--- Requirement ---
Copy out exactly the lines beginning with the one that contains "How do I perform: Click" and ending at the last line of the listing, skipping any pictures.

--- Data extracts ---
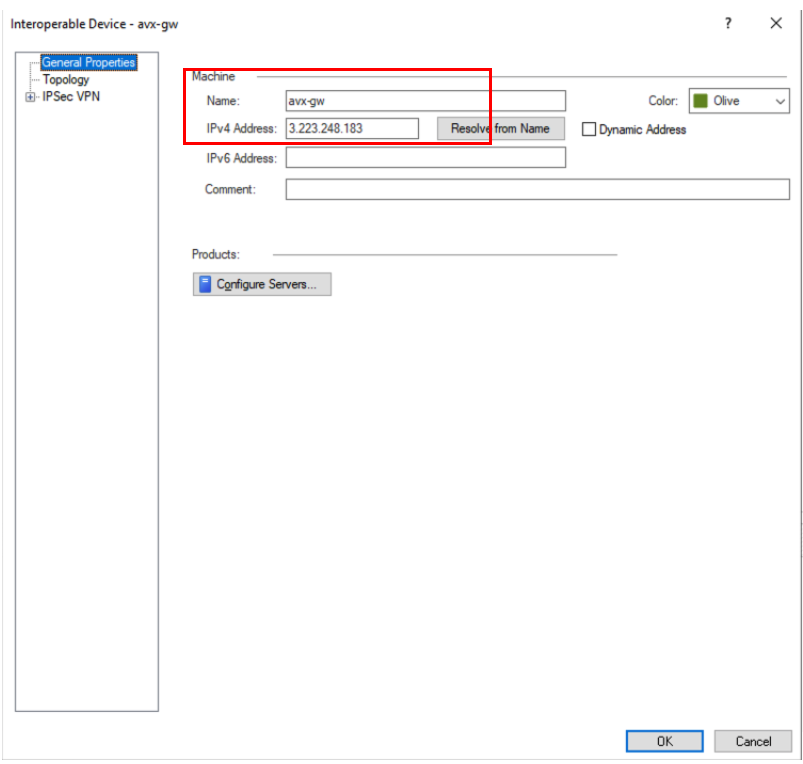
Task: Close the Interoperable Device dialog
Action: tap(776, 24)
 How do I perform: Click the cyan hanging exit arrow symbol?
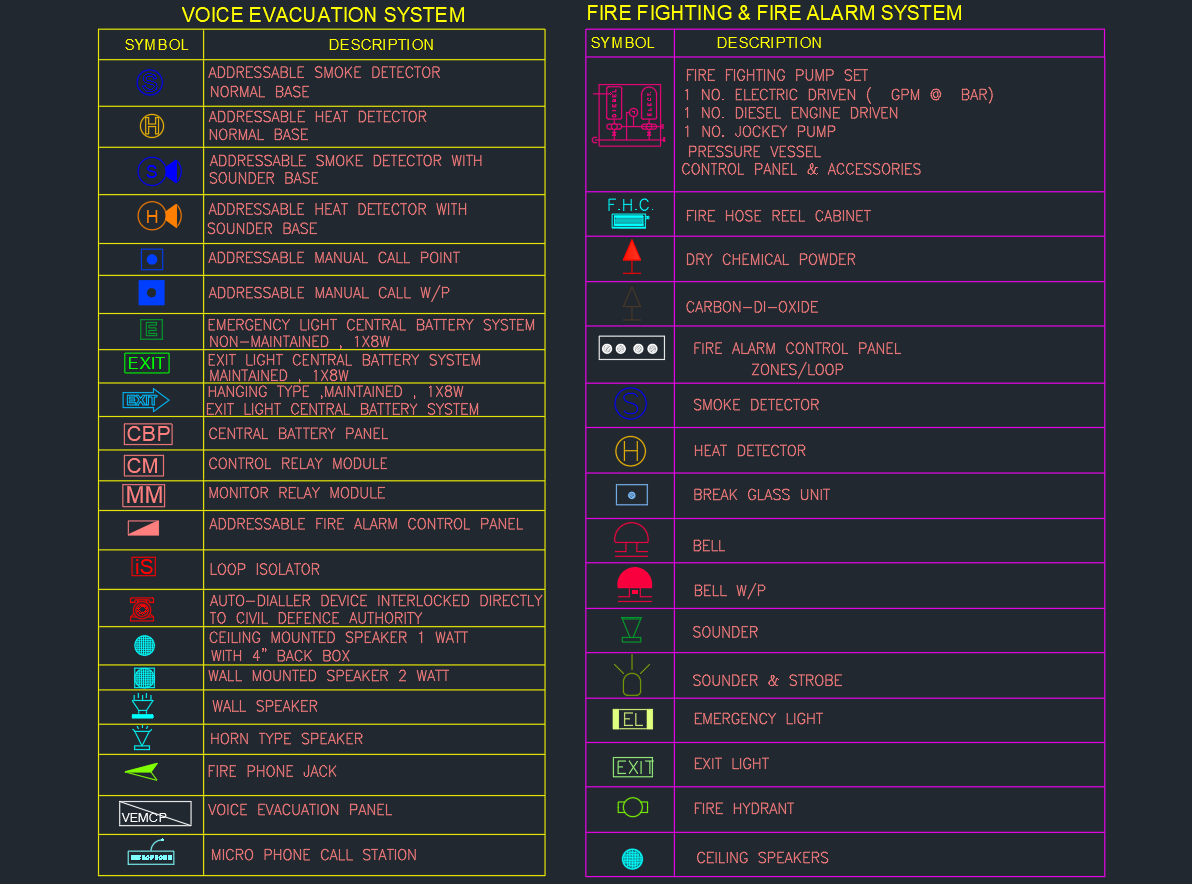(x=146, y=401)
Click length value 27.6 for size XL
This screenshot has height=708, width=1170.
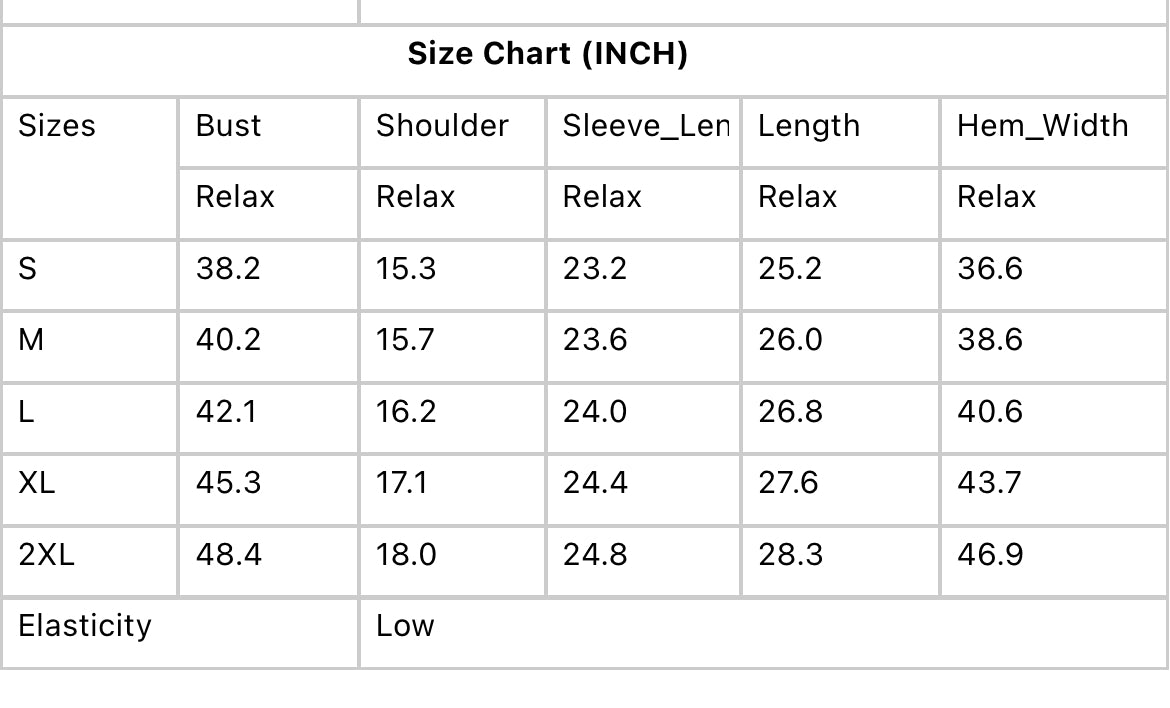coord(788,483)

--- Answer to the problem ---
 How do I perform: Click the cyan hanging exit arrow symbol?
(x=146, y=401)
Click length value 27.6 for size XL
This screenshot has height=708, width=1170.
coord(788,483)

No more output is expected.